もしも、月に住むなら~都市に郊外にどこに住むか~
住まいのかたち | 2009.9.29
今回は、突然ですが「もしも、月に住むとしたら」について考えてみます。
あまりに突飛で、無意味と思われるかもしれませんが、2006年にNASAは「月面基地建設を2020年までに開始する」と発表しており、ロシアも日本も2030年前後の月面基地構想を明らかにしています。
そう遠くない将来、月で産まれ、美しい地球を見ながら育った、「月がふるさと」という人が現れるかもしれないのです。
そうは言っても、空気も水もないところになど、わざわざ住みたくないと思われる方がほとんどだと思います。しかし、空気や水がないということは、あたりまえですが、台風や水害がありませんし、建築資材も腐食の心配なく使えます。空気やチリに阻害されず曇りの日もないので、太陽エネルギーは地球よりはるかに効率良く利用できるでしょう。
空気がない上に、重力が地球の1/6ですから、家の階段は数段あればよくなるでしょう。
地震(月震?)も少なく、重力も小さく、台風・雨もなく、建築資材は長持ちするので、気密性の問題を除けば、力学的には家を建てるのはすごく楽になります。東京ドームのように内外の気圧差を利用するような建て方も非常に簡単にできてしまいますから、家のかたちはとても自由になります。
現実的には、空気が外に漏れ出さないようにすること、昼夜の激しい温度差(最大300度くらい差があるそうです)や、大量の宇宙放射線などを避けることを考えると、地下に潜るのが良さそうですが…。
ところで、重力の小さい月での楽しみは、ゴルフのドライバーショットで1,000ヤード以上かっ飛ばしたり、バスケットボールで華麗にダンクシュートを決めたりと、地球では考えられないダイナミックなプレーが楽しめそうです。
また、月には空気がありませんので、昼夜を問わず満天の星が楽しめます。そして月はいつも同じ面を地球に向けているので、地球側に住めば、24時間地球を見ることができます。青く光る地球を見る「お地球見」は格別でしょう。
さて今回申し上げたいのは、もちろん月移住計画ではありません。
「住めば都」という言葉があります。「どんな場所でも住んでみれば、その場所の短所には慣れてしまい、長所だけがよく見えて、愛着が湧いてくる」と言うことではないでしょうか。私たちは、「慣れ」を待つのではなく、「家」はもっと積極的に住む場所の長所を取り入れ、短所を抑える役目を果たすべきだと考えています。
「みんなで考える住まいのかたち」では、集合住宅やリノベーションなどのスケルトン(構造体)のこと、水まわりや収納などのインフィル(間仕切りや設備)のこと、これまでさまざまな角度から皆さんと一緒に考えてきました。しかし、それが「何処(どこ)」であるかについては、特に触れていません。

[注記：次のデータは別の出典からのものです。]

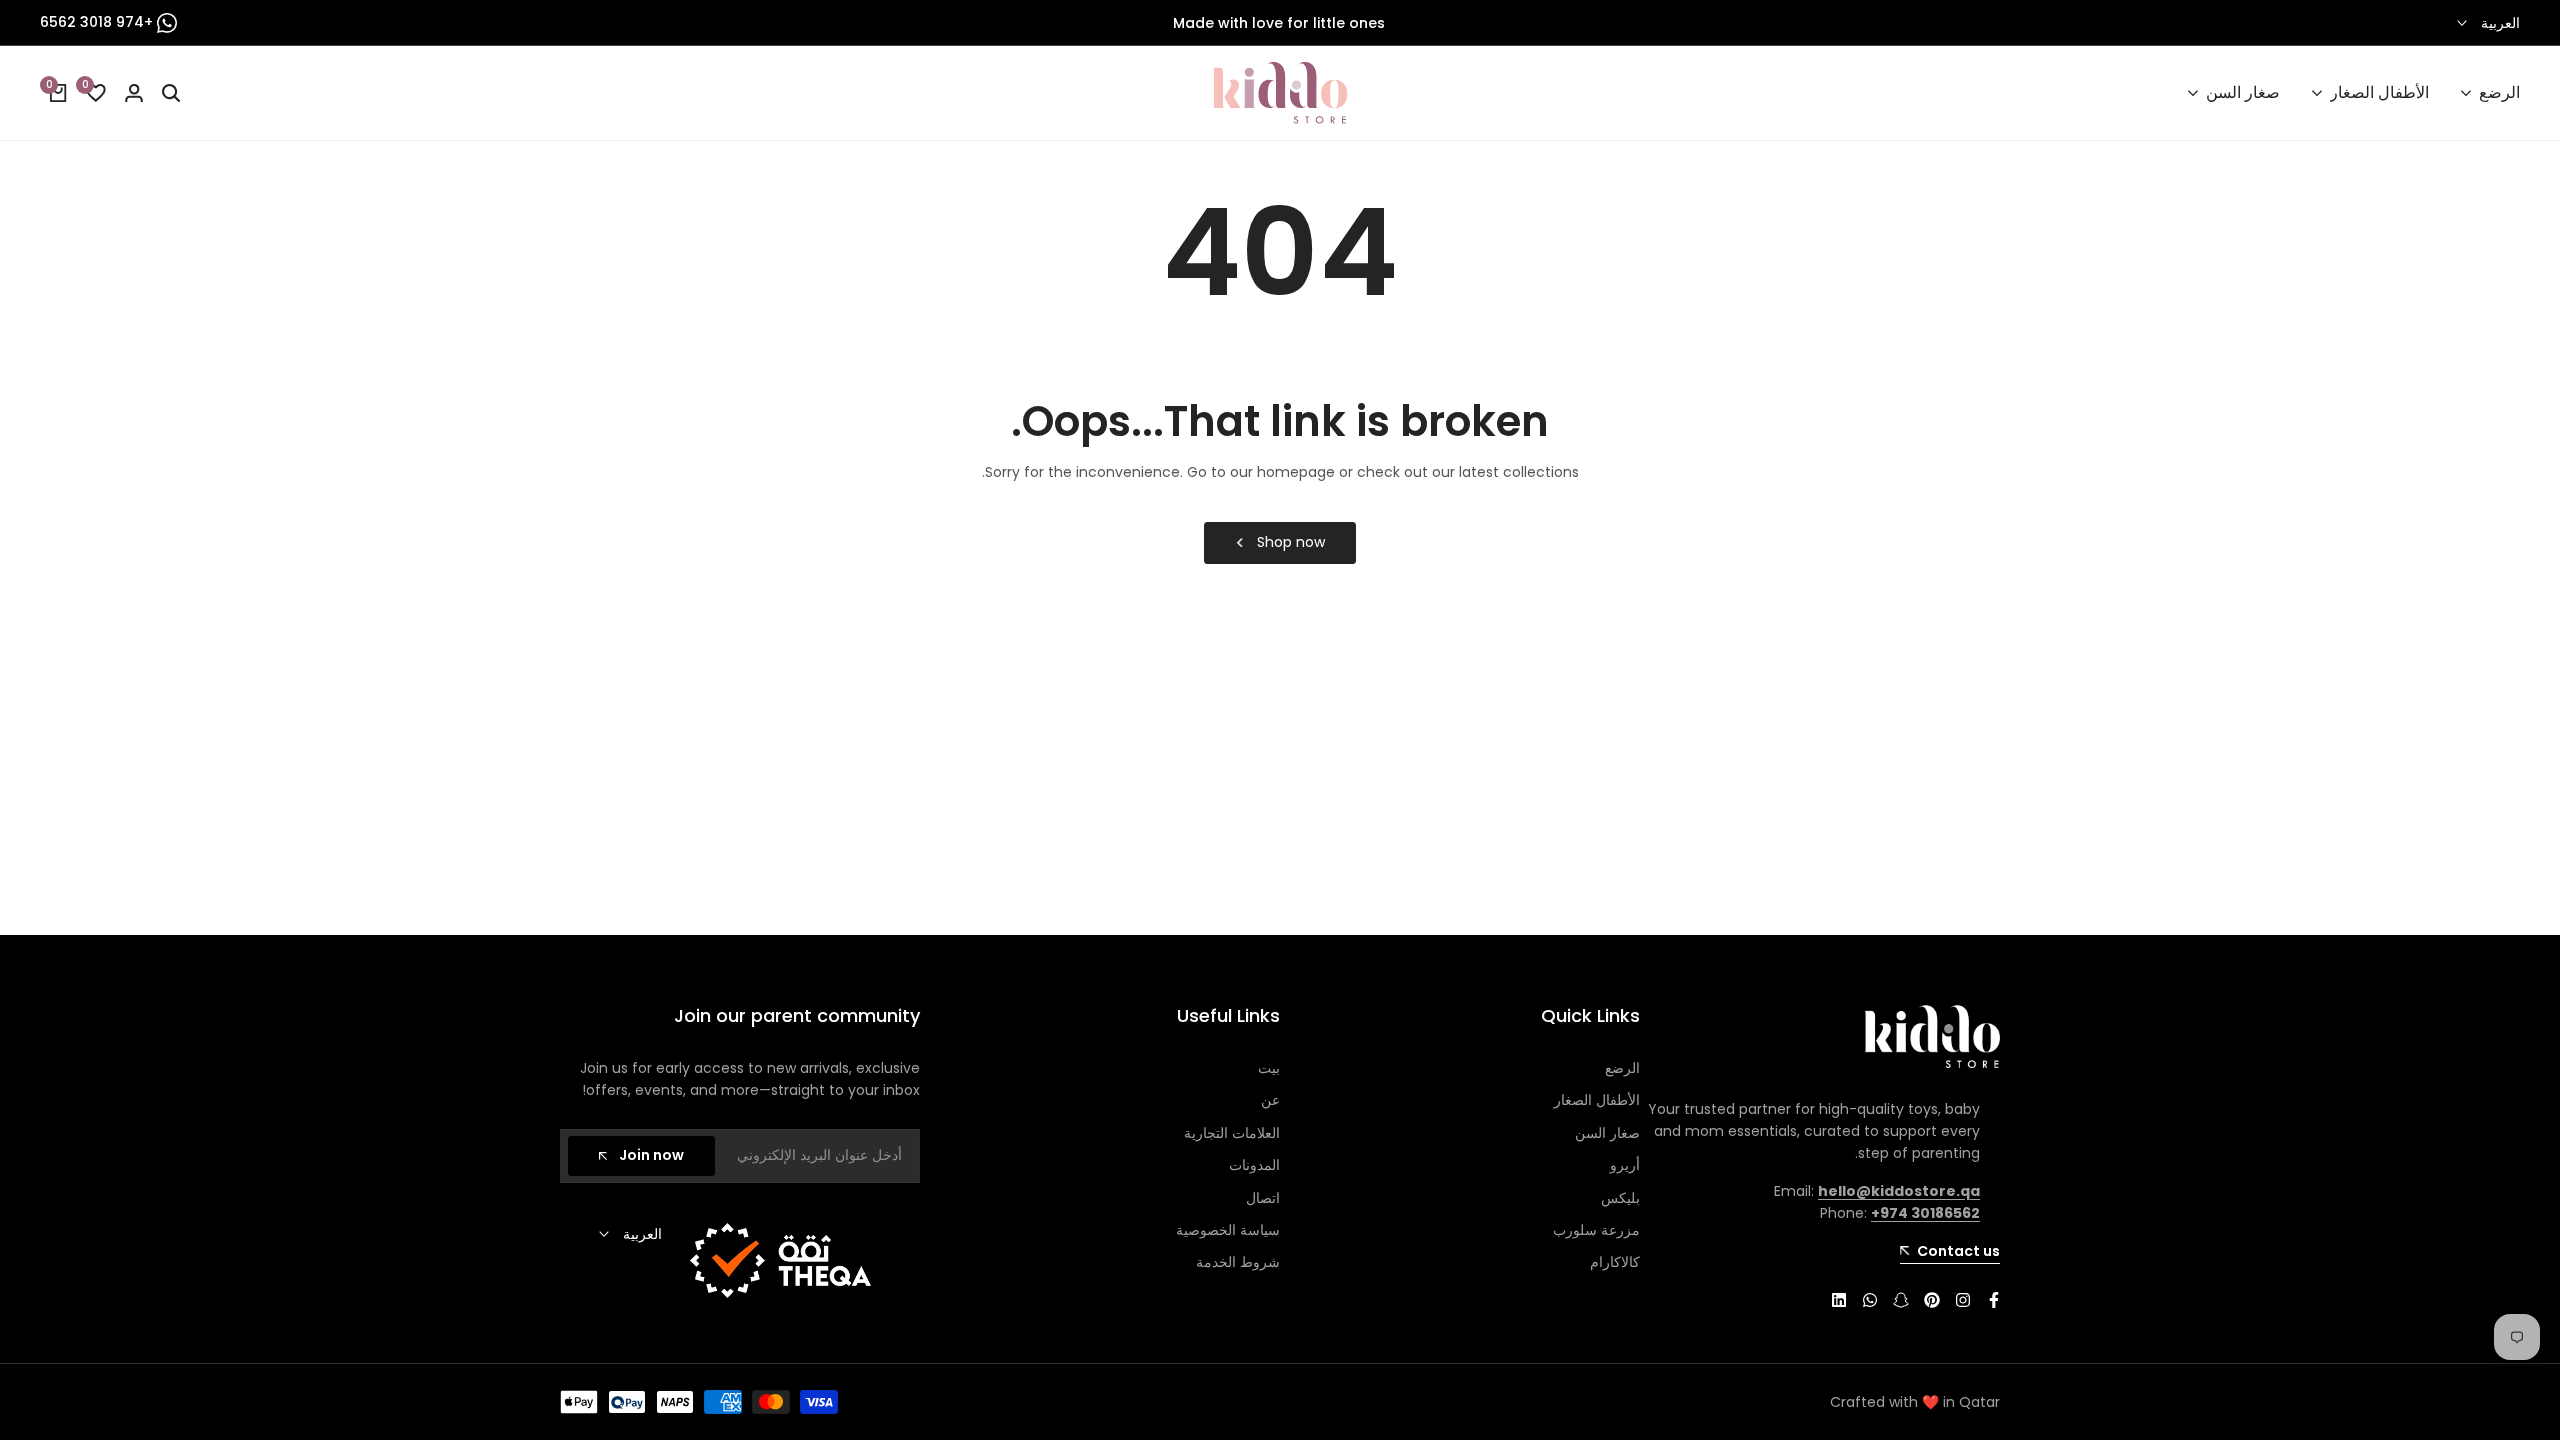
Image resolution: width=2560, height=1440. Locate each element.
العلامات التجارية (1232, 1133)
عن (1270, 1100)
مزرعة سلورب (1596, 1230)
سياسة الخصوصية (1228, 1230)
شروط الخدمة (1238, 1262)
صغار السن (1607, 1133)
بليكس (1620, 1198)
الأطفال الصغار (1597, 1100)
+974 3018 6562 (98, 22)
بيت (1269, 1068)
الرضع (1622, 1068)
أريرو (1625, 1165)
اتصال (1263, 1198)
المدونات (1254, 1165)
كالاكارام (1615, 1262)
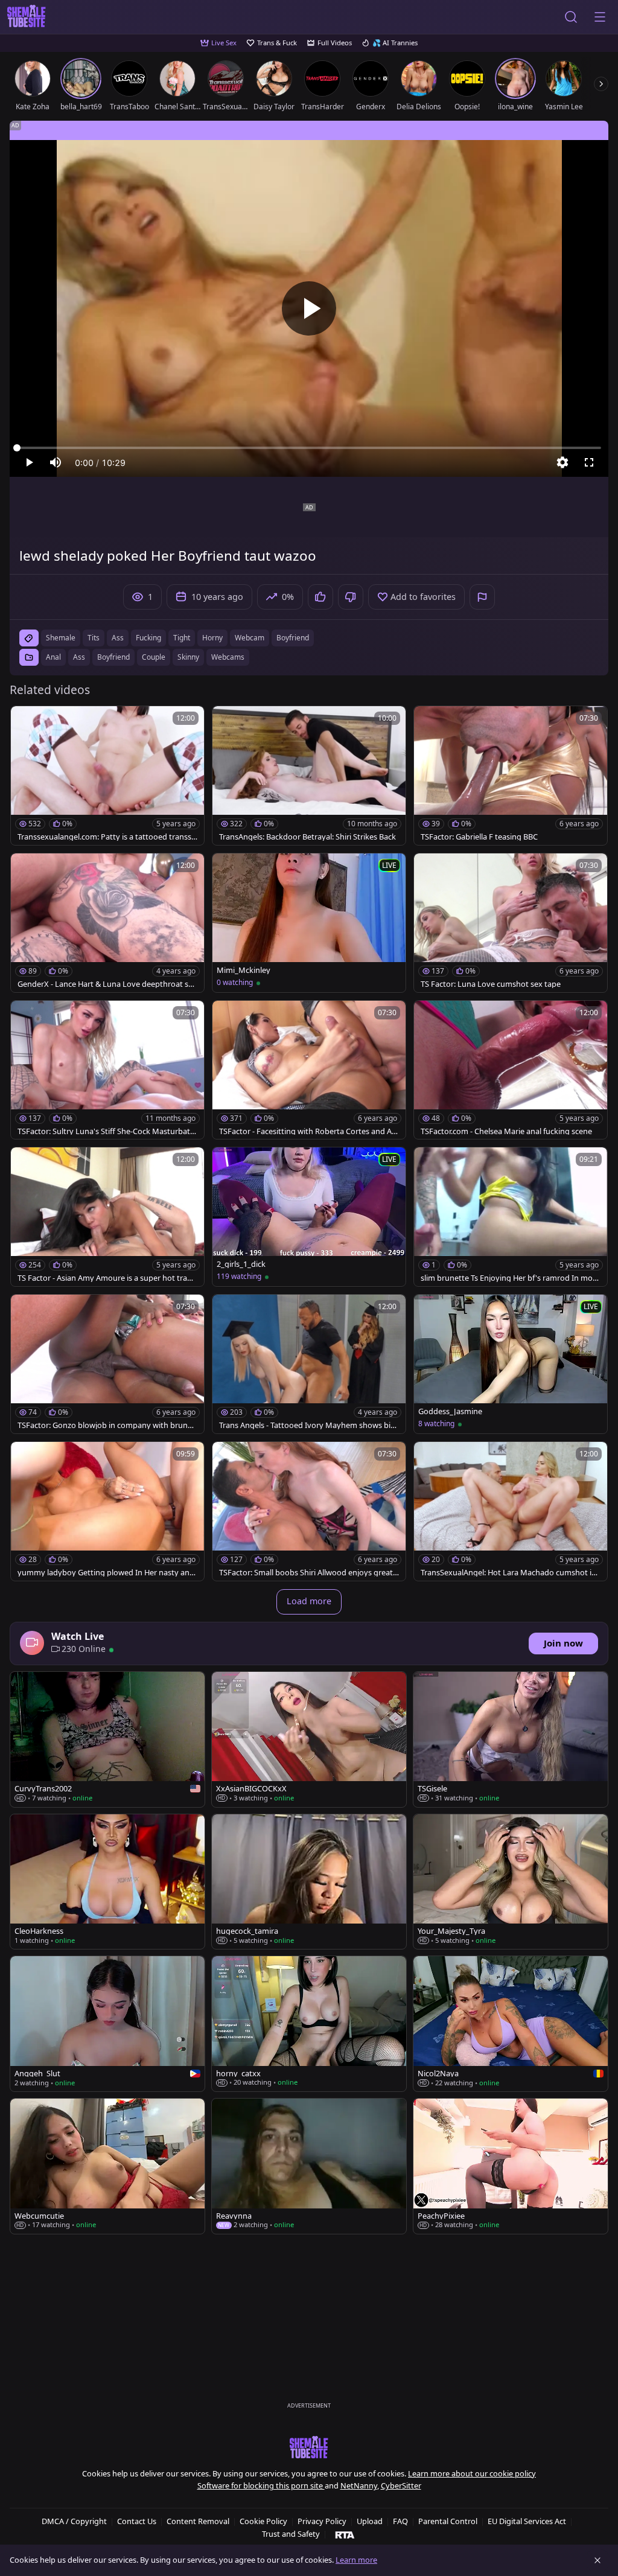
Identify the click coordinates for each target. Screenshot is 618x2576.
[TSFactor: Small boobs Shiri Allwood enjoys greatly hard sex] (309, 1511)
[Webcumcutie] (107, 2166)
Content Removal (198, 2521)
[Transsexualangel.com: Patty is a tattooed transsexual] (107, 775)
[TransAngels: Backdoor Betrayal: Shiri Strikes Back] (309, 775)
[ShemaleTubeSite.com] (26, 17)
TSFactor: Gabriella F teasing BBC (479, 837)
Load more (309, 1601)
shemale (60, 638)
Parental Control (447, 2521)
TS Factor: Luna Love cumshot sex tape (491, 984)
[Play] (309, 308)
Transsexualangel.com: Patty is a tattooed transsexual (107, 837)
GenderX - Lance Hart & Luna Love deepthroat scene (107, 984)
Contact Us (136, 2521)
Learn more (356, 2559)
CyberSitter (401, 2485)
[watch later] (25, 720)
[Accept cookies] (597, 2560)
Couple (153, 657)
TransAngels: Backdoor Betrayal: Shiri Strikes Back (307, 837)
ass (118, 638)
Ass (79, 657)
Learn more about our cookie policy (472, 2473)
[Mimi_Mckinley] (309, 922)
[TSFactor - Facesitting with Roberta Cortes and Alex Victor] (309, 1070)
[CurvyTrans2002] (107, 1739)
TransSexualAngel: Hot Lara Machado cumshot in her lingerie (508, 1573)
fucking (148, 638)
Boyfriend (113, 657)
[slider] (309, 448)
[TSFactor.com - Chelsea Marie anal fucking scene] (510, 1070)
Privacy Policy (322, 2521)
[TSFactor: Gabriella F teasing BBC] (510, 775)
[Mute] (55, 462)
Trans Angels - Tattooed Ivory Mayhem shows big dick (307, 1425)
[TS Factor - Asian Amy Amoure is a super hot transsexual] (107, 1216)
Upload (370, 2521)
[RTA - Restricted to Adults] (345, 2534)
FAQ (400, 2521)
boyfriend (292, 638)
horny (212, 638)
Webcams (227, 657)
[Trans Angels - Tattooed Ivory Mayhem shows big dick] (309, 1364)
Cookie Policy (263, 2521)
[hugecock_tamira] (309, 1882)
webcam (249, 638)
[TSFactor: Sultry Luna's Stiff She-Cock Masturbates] (107, 1070)
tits (94, 638)
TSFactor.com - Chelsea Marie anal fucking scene (506, 1131)
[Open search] (571, 17)
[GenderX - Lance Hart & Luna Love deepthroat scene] (107, 922)
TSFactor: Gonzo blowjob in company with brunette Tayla (106, 1425)
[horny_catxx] (309, 2023)
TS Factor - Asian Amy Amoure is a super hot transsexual (107, 1278)
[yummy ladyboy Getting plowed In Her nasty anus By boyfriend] (107, 1511)
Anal (53, 657)
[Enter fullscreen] (589, 462)
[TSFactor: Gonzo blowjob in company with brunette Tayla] (107, 1364)
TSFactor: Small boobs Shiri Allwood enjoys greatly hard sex (309, 1573)
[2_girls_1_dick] (309, 1216)
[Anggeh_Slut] (107, 2023)
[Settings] (562, 462)
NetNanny (358, 2485)
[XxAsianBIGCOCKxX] (309, 1739)
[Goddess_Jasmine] (510, 1364)
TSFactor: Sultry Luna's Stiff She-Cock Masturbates (106, 1131)
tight (181, 638)
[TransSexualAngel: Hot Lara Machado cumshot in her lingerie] (510, 1511)
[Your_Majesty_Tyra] (510, 1882)
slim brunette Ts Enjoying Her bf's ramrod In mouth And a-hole (510, 1278)
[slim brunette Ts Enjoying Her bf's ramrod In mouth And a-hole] (510, 1216)
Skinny (188, 657)
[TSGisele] (510, 1739)
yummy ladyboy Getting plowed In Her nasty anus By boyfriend (106, 1573)
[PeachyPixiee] (510, 2166)
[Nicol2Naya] (510, 2023)
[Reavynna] (309, 2166)
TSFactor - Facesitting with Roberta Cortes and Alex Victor (308, 1131)
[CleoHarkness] (107, 1882)
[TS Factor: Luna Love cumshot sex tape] (510, 922)
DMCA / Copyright (74, 2521)
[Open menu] (600, 17)
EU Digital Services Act (527, 2521)
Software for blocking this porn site (261, 2485)
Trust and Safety (291, 2533)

あえてお断りするまでもなく、それは地球上の、しかも日本国内で、かつ「普通に人が住んでいるところ」という漠然とした前提であったと思います。「どう住むか」について考えるときに「どこに住むか」について、もっと深く掘り下げていく必要があるのではないか、と私たちは考え始めています。
例えば無印良品の「窓の家」の窓(ピクチャーウィンドウ)で切り取られる景色が、山や海なのか、または東京タワーなのかによって、この家のテーマである窓の設計は全く異なってくるはずです。もっとわかりやすい例で言えば、都市部で、まわりに何でもそろっているけれど、敷地が狭い場所と、郊外で、スーパーまで車で行かなくてはならないけれど、敷地は広く確保できる場所とでは、家のかたちと住まい方は変わってくるはず、ということです。
「月に住もう」と思うと、そこに地球とは全く違う家が必要と誰もが考えます。しかし私たちは、都市部に住むときと、郊外に住むときでは、せいぜい広さが少し違うくらいで、ほとんど同じような家で良いと考えていないでしょうか。
さらに現実的には、どこにどう住みたいかという希望と同時に、予算や、学校や職場との距離、親や親戚との関係なども全て考えなくてはなりません。
いくら月に住みたいと思っても、何十億円もかかったり、行き来するのがたいへんだったりすると、本当に住もうという人は、ほとんどいないでしょう。実際に家を取得しようとするときに、これらを同時に考え、結論を出すことはとても難しく、また面倒なことかもしれません。
みなさんは、「どこに、どんな風に、いくらの予算で住みたいですか?」ときかれたときに、即答できますでしょうか?「みんなで考える住まいのかたち」では、「どこにどう住むか。」について、コストや日常生活、環境などを含めて、少しずつ具体的に考えていこうと考えています。